JOB
Rewrite the listing below with every "Screen dimensions" switched to "Display size" and everything else unchanged, and leave the pictures out of your copy.

RECORD EXCERPTS
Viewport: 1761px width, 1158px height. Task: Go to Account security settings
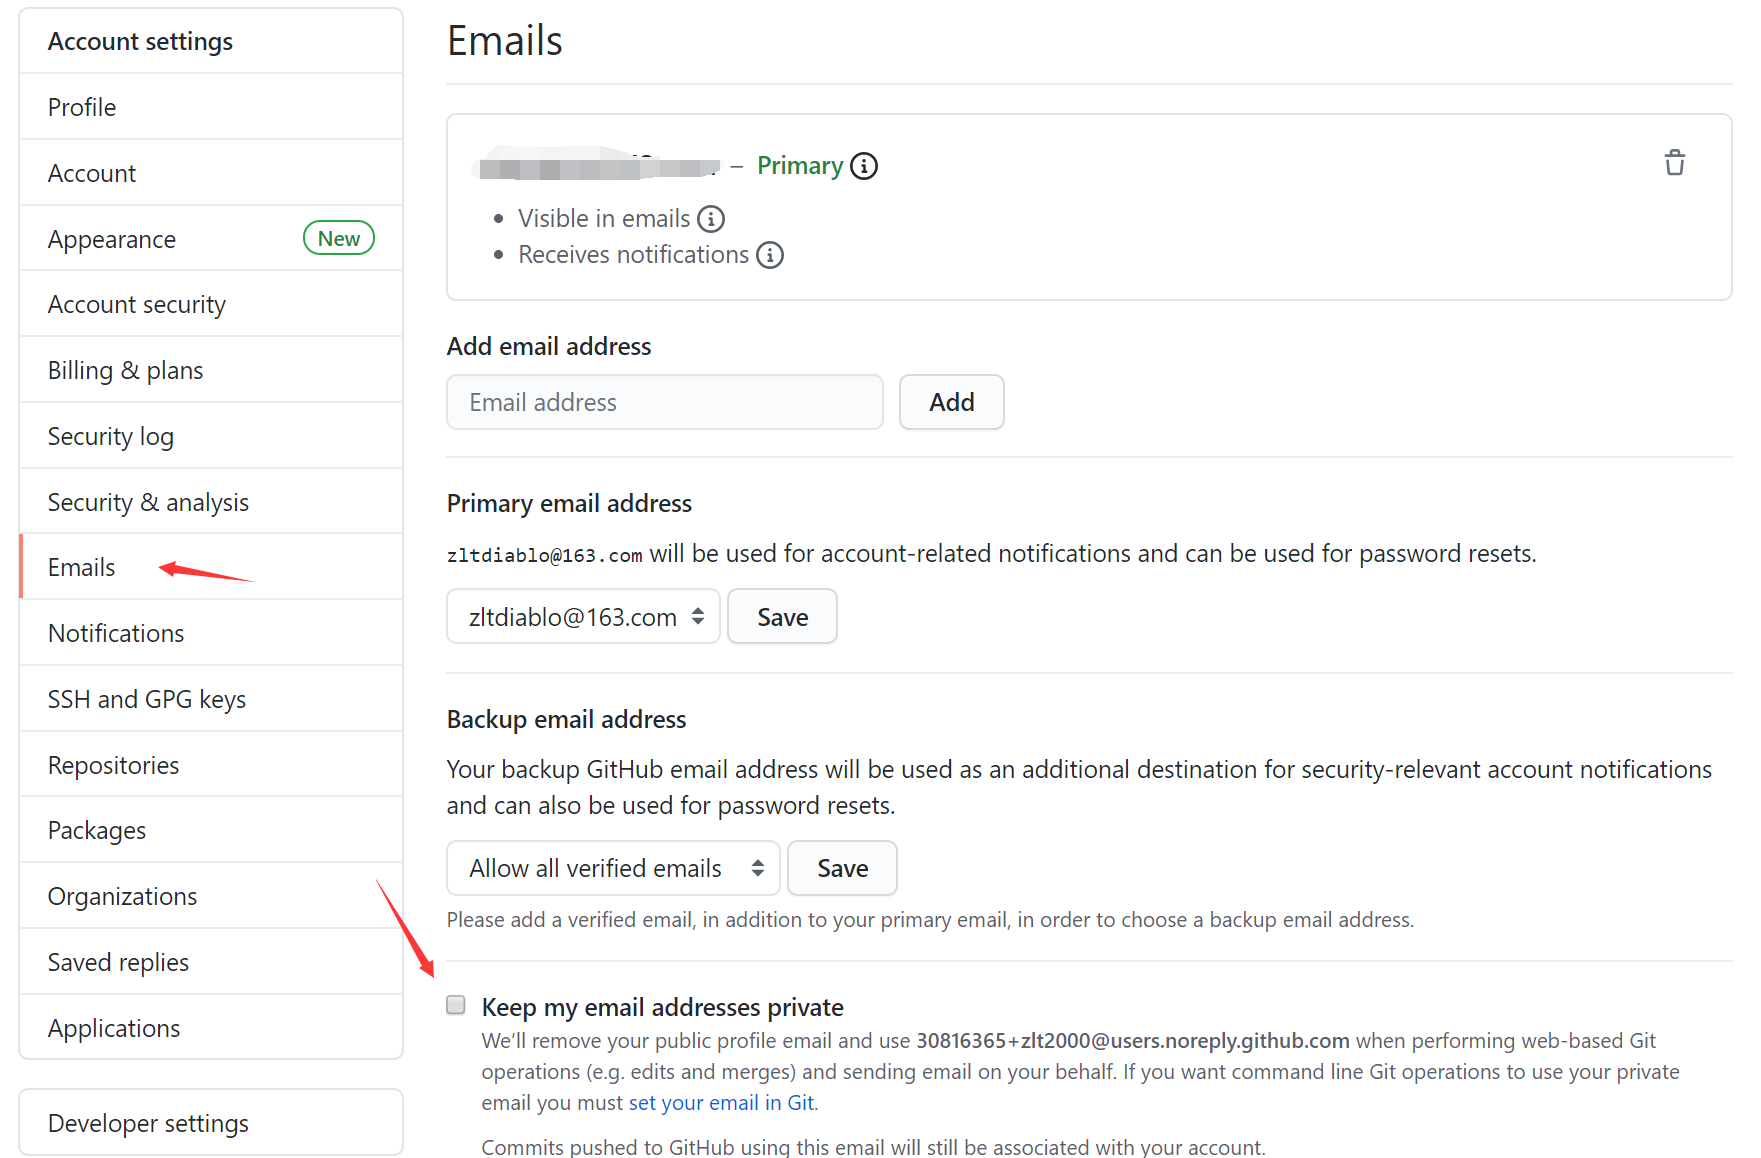coord(137,304)
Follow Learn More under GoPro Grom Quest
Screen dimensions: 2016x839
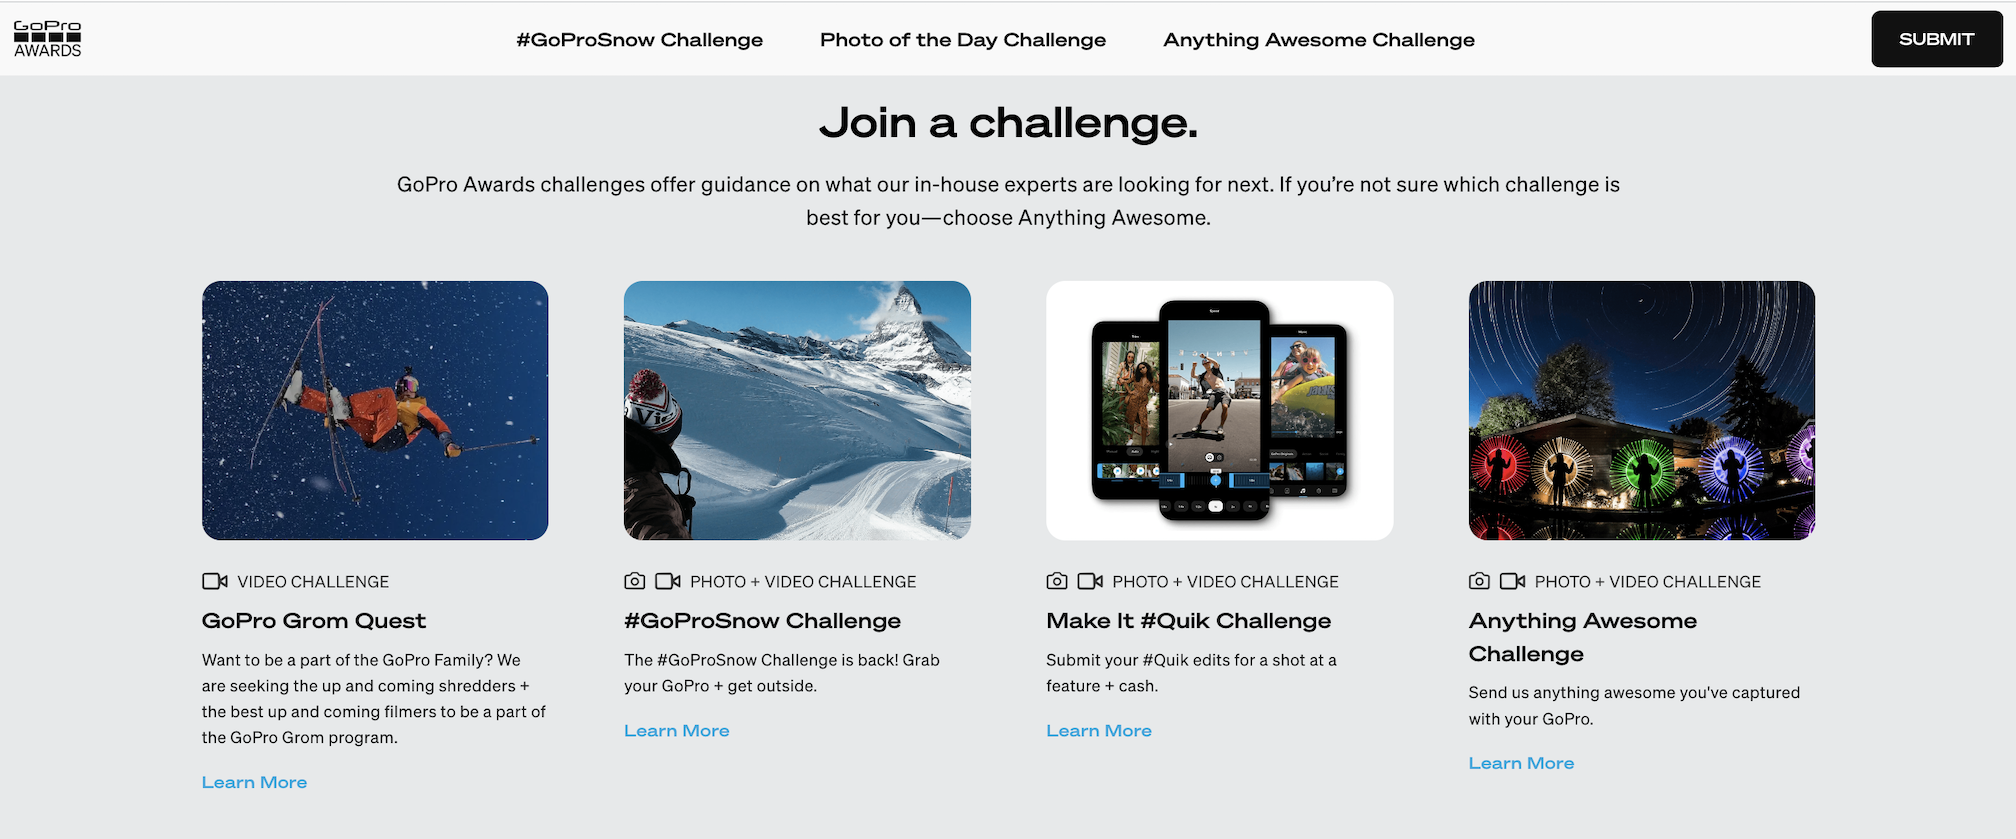point(254,783)
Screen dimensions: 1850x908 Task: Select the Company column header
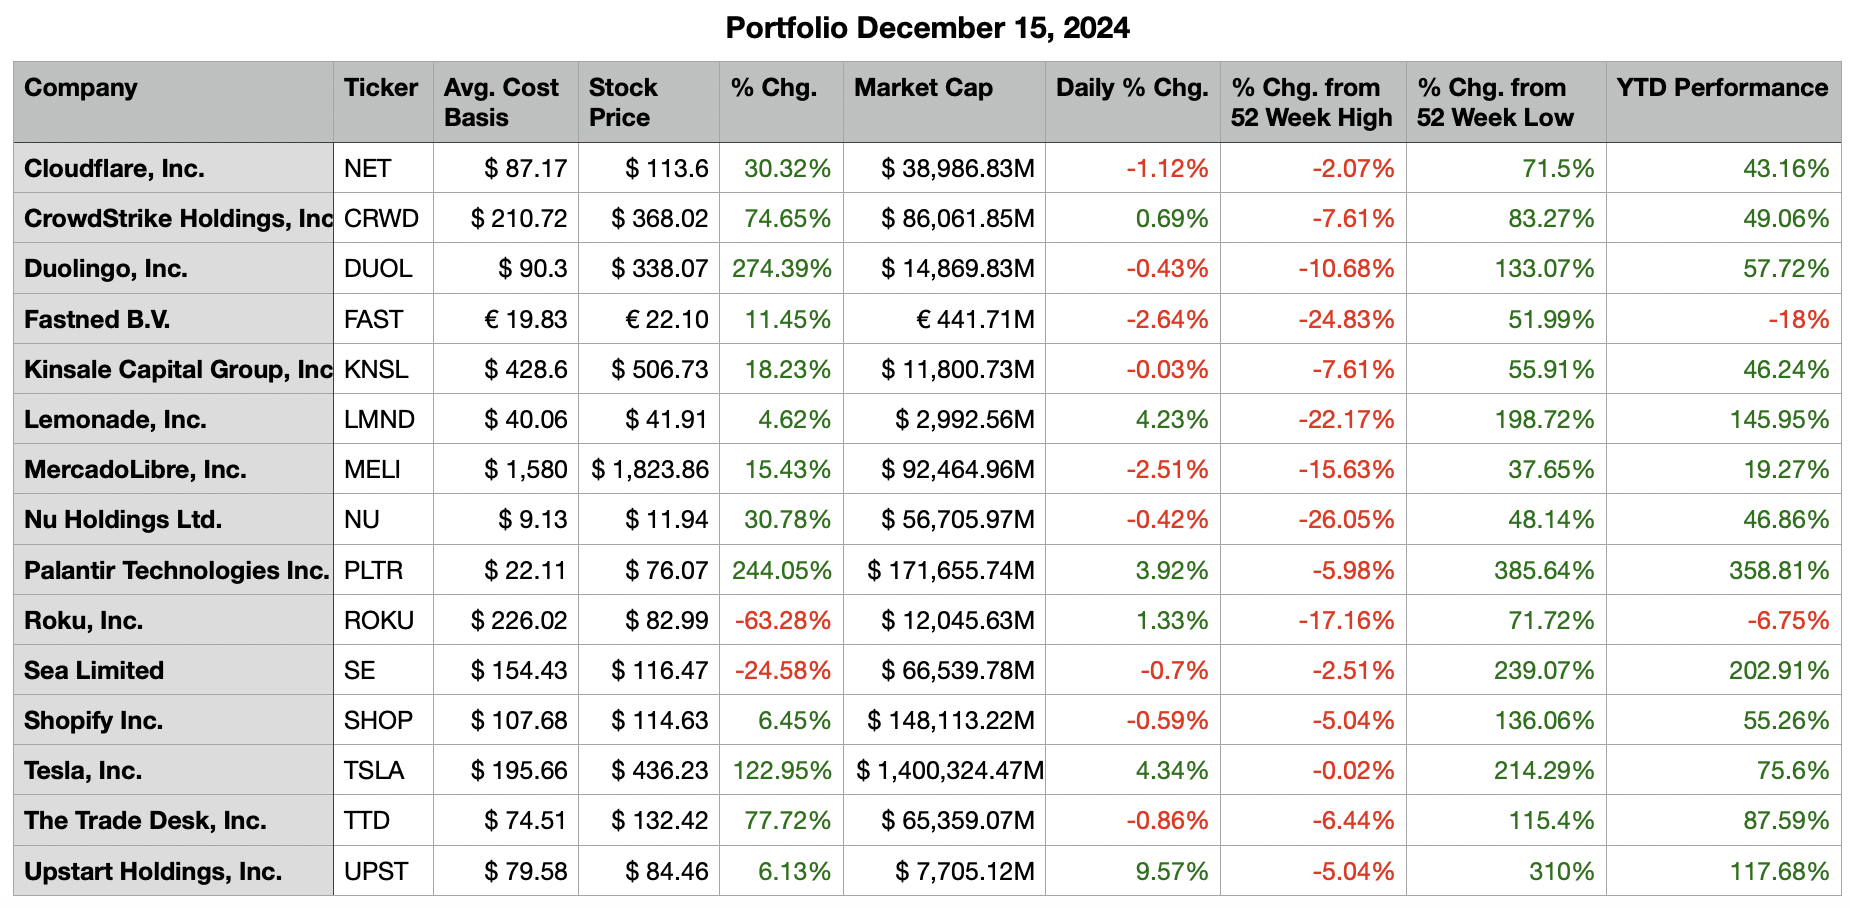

FULL OUTPUT
Viewport: 1761px width, 1158px height. Task: Go to Account security settings
coord(137,304)
Follow Learn More under GoPro Grom Quest
Display size: 2016x839
point(254,783)
Display size: 1850x908 Task: Select the Company column header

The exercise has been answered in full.